# CPSC 533V: Assignment 4 - Policy Gradients and Proximal Policy Optimization (PPO)

## 45 points total (9% of final grade)

## Due Date: Fri Oct 29, any-time-on-earth

---

## Submission Information

- Complete the assignment by editing and executing the associated Python files.
- Task 1 should be completed in the notebook, i.e. include your answers under each question.
- Task 2-4 are coding and experiment questions. Copy and paste your results (screenshots and logs) in the notebook.  You should also copy completed code into this notebook and paste under the corresponding questions, they should be only a few lines maximum.
- When done, upload the completed Jupyter notebook (ipynb file) on canvas.
- **We recommend working in groups of two**. List your names and student numbers below (if you use a different name on Canvas).

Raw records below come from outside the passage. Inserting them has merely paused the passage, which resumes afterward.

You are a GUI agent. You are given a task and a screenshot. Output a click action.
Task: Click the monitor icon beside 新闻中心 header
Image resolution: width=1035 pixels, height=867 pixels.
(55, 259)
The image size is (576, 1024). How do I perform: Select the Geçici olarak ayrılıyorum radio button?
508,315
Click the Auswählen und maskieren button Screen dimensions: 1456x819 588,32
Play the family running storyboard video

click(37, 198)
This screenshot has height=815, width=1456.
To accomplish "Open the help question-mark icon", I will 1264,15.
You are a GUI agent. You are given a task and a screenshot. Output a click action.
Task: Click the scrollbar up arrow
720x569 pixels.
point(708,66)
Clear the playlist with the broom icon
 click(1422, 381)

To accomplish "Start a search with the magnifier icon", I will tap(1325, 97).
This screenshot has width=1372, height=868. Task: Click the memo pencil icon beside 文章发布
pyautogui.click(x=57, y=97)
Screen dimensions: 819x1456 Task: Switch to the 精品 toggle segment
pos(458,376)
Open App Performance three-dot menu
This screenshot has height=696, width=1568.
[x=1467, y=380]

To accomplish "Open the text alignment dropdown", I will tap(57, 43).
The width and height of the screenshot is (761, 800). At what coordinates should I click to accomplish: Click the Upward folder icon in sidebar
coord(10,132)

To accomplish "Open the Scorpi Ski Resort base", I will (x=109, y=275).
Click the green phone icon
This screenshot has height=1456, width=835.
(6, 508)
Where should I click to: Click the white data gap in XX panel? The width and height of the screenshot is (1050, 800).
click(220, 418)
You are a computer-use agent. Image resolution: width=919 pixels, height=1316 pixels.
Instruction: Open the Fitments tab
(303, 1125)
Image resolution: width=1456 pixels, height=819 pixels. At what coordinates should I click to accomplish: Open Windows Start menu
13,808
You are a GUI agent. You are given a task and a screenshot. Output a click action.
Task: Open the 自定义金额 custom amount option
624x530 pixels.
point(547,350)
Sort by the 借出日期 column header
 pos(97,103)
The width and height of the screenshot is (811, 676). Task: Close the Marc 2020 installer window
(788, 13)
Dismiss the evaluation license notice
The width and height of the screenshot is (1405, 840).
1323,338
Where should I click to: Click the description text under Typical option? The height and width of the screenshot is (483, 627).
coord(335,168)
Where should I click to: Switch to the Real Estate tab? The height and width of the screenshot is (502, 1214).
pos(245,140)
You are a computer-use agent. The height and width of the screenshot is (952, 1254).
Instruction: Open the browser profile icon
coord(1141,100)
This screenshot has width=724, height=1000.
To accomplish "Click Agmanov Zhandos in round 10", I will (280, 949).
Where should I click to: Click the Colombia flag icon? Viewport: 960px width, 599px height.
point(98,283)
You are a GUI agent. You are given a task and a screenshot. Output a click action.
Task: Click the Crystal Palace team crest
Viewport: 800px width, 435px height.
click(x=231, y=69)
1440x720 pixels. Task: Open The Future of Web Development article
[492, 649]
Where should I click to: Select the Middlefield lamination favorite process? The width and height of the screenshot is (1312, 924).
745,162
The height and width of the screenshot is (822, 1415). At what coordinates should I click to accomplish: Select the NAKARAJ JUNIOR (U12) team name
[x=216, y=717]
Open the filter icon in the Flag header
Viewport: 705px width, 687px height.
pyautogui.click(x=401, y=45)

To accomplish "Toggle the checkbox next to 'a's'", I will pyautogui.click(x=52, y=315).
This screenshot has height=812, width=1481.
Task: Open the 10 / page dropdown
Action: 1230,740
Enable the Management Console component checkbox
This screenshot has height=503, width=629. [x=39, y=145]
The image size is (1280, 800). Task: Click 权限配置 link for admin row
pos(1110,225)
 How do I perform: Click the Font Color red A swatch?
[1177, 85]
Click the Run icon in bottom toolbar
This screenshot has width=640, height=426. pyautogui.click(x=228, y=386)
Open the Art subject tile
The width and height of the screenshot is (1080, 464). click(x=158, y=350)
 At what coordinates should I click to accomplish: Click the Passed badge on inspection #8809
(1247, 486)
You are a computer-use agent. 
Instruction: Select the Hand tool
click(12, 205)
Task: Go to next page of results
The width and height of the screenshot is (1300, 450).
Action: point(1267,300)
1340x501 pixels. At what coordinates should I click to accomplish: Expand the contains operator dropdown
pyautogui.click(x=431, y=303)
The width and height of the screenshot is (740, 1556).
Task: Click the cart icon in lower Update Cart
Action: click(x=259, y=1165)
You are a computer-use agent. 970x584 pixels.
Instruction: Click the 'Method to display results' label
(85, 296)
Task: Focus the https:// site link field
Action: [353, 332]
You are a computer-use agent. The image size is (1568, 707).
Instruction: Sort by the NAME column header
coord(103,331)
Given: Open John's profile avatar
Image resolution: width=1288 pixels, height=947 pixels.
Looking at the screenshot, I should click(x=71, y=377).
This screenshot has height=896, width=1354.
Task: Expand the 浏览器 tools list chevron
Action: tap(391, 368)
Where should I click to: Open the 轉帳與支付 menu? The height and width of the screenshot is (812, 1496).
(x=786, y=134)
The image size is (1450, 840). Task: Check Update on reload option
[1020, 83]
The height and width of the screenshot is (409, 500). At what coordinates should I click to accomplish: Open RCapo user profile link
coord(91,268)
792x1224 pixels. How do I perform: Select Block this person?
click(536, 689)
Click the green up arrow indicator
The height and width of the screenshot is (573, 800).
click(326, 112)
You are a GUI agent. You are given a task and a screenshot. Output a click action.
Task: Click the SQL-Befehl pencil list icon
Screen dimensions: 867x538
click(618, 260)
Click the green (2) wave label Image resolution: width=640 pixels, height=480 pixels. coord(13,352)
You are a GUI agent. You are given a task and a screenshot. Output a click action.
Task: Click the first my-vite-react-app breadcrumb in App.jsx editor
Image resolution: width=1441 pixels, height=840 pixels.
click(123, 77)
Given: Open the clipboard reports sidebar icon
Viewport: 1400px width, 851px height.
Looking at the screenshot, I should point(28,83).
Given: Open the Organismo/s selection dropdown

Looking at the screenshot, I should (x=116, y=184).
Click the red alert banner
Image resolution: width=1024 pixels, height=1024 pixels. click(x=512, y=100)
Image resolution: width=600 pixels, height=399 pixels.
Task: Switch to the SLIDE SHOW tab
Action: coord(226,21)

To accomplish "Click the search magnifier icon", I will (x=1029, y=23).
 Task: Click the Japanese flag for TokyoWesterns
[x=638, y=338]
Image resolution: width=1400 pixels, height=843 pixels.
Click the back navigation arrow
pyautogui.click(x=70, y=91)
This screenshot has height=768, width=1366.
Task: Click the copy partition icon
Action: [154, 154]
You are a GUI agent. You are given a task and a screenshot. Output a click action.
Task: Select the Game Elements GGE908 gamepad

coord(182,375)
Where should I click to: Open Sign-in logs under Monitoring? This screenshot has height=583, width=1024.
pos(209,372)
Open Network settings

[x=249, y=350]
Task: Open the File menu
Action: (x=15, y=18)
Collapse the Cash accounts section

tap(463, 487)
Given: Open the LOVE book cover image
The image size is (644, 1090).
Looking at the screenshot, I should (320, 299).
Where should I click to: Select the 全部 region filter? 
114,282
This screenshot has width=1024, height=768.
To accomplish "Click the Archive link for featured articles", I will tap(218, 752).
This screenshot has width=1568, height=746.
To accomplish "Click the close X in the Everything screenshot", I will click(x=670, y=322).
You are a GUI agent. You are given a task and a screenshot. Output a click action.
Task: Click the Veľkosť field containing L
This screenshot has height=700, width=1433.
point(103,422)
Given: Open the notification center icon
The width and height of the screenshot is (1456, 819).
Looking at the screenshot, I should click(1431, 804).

<ul style="list-style-type: none; font-size: 1.2em;">
<li>Name (and student ID): Kim Dinh </li>
<li>Name (and student ID): Alan Milligan </li>
</ul>

*As always, you are encouraged to discuss your ideas and approaches with other students, even if you are not working as a group.*

## Assignment Background

This assignment is on vanilla policy gradients (VPG) methods and Proximal Policy Optimization (PPO).
You will be implementing the loss functions for vanilla policy gradients (VPG), running some experiments on it, and then implementing clipped-PPO policy gradients and its loss function.  The change for PPO is simple and it yields efficient-to-compute stable policy updates, making PPO one of the most widely used DeepRL algorithms today.


Goals:
- To understand policy gradient RL and to implement the relevant training losses, for both discrete and continuous action spaces
- To observe the sensitivity issues that plague vanilla policy gradients
- To understand and implement the PPO clipping objective and to observe how it addresses these issues

External resources:
- [Sutton's Book Chapter 13: Policy Gradients](http://incompleteideas.net/book/the-book-2nd.html)
- [Andrej Karpathy's post on RL in general and policy gradients specifically](http://karpathy.github.io/2016/05/31/rl/)
- [OpenAI's Spinning Up for coverage of policy gradients and PPO](https://spinningup.openai.com/en/latest/)
- [PPO paper](https://arxiv.org/pdf/1707.06347.pdf)
- [Matthew's StackOverflow Post on PPO](https://stackoverflow.com/questions/46422845/what-is-the-way-to-understand-proximal-policy-optimization-algorithm-in-rl/50663200#50663200)

## Task 0: Preliminaries



### Dependencies

In addition to dependencies from past assignments, we will learn to use TensorBoard to view our experiment results.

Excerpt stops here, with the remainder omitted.